* _Quoted passage_:
[Start of section]
What awaits dissenting local governments, such as Pomerania?
What has already gained the name of "financial murder" on local governments is a common rule of the Law and Justice party. The dissenting local governments are in a special distress. Pomerania is a particularly elucidating example. Here, the Law and Justice party behaves like a colonizer on conquered territories. The center of power is the voivode, who spreads rumours such as that Kashubians are aiming to destroy the territorial integrity of the Polish state and was reluctant to help the victims of the storm in 2017.
The transport infrastructure of the region is suffering. For the current authorities, the S6 express route connecting Szczecin with the Tri-City ends in Słupsk, and the last section is to be implemented in the form of a public-private partnership, which means that it will be built later and more expensive.
In other areas, ministers Gliński and Sellin went after the icons of Pomeranian memory and culture - the Museum of World War II and the European Solidarity Centre.
Retaliation is therefore carried out in many ways, but in the long run, the greatest damage will be caused by the removal of the most important "control panels" from Pomerania: Energa and Lotos state-owned companies.
Energa was forced to rescue the Polish Mining Group and build a coal unit in Ostrołęka, which meant incurring a billion PLN loss for 2019 and the possibility of Orlen taking over in April 2020 for a fraction of the value from 2015. Swallowing Lotos by Orlen requires the conditional consent of the European Commission, and these conditions mean the loss of Lotos' long-term achievements, a decision deprived of any economic sense.
Let us add to this an equally nonsensical cross-cutting of the Vistula Spit without any hope of achieving any economic or military goals through this initiative, and we have a full overview of ideas for how to harm the unruly regions.
[End of section]
* _Problem to solve_:
Continue the passage on how the Law and Justice party treats Pomerania and other dissenting local governments, starting after its final sentence.

* _Record extracts_:
[Start of section]
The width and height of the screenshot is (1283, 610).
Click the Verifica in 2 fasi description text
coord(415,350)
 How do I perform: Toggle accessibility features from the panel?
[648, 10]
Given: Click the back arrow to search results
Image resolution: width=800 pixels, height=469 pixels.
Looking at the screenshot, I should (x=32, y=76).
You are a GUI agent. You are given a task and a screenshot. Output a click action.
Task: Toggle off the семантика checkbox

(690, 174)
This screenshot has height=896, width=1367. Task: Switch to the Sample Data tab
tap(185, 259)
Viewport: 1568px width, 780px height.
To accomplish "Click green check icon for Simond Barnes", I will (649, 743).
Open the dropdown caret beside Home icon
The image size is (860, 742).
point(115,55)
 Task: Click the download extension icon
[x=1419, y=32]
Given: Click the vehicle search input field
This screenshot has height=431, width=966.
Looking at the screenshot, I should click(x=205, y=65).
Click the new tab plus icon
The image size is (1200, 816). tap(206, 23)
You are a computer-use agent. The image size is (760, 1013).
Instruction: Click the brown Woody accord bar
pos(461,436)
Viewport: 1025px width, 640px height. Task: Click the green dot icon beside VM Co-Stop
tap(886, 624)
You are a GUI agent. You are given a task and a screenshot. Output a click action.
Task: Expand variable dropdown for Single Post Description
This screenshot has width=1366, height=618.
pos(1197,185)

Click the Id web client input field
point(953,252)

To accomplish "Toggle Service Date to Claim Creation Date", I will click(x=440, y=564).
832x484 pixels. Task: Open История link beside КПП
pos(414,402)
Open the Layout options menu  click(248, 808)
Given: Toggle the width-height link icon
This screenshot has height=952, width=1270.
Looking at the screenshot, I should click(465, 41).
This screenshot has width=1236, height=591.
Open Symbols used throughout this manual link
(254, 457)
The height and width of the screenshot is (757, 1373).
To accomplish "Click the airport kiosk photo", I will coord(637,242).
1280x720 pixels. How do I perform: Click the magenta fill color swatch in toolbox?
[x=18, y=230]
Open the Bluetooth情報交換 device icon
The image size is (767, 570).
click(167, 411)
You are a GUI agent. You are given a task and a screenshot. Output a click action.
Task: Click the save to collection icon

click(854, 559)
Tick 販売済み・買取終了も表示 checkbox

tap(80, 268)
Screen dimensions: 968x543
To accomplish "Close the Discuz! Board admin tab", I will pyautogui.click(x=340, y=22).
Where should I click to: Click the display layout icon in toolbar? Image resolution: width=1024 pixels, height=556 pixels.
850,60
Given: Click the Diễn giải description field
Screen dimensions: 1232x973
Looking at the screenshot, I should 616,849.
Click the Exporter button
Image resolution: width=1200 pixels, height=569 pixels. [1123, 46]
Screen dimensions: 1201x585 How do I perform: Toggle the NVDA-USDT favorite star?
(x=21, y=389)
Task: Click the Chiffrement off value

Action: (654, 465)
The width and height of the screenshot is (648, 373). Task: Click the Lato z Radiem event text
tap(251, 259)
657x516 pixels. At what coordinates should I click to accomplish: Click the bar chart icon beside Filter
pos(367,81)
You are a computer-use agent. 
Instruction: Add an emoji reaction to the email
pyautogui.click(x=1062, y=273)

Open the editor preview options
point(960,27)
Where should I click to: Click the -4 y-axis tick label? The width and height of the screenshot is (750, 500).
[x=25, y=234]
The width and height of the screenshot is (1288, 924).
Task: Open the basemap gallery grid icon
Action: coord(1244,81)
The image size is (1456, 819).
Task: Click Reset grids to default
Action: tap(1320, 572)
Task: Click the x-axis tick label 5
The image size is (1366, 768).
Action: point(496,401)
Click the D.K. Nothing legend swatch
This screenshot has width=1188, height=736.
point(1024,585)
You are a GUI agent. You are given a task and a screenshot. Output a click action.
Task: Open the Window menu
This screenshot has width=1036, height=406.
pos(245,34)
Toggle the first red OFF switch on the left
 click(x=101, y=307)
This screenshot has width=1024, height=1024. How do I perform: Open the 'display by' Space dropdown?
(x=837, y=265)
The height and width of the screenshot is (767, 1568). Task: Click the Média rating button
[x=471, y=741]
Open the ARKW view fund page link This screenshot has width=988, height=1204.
[End of section]
* _Output of the exercise_:
Good central government, evil local authorities
"A whole range of tasks are being transferred to the local governments without any financial resources... This is why I would like to appeal to the local governments to have the courage to oppose these measures and say that enough is enough" - Beata Szydło said in 2013, still as a member of the opposition.
Now the local authorities have the courage to say "enough" and they are billing the government for the heavy losses. But the government does not listen to the local governments, because it supposedly knows better how to make Poles happy by making all the decisions in Warsaw. For example, via the centrally-managed Local Government Roads Fund and the governmental Local Investment Fund. The latter doesn't even exist yet, but the government is already handing out electoral cheques that are supposedly equivalent to the money that the Fund will provide.
It is easy to predict the economic and political consequences of the anti-local government Law and Justice campaign. When looking for savings, local governments will have to make cuts in investments, especially pro-development investments. Also including those investments that they promised their citizens during their victorious campaign of 2018. In turn, this will make their voters disappointed, facilitating the final resolution of the issue of "dissenting" local government in Law and Justice favour. That is why the local government is now the bastion of Polish democracy.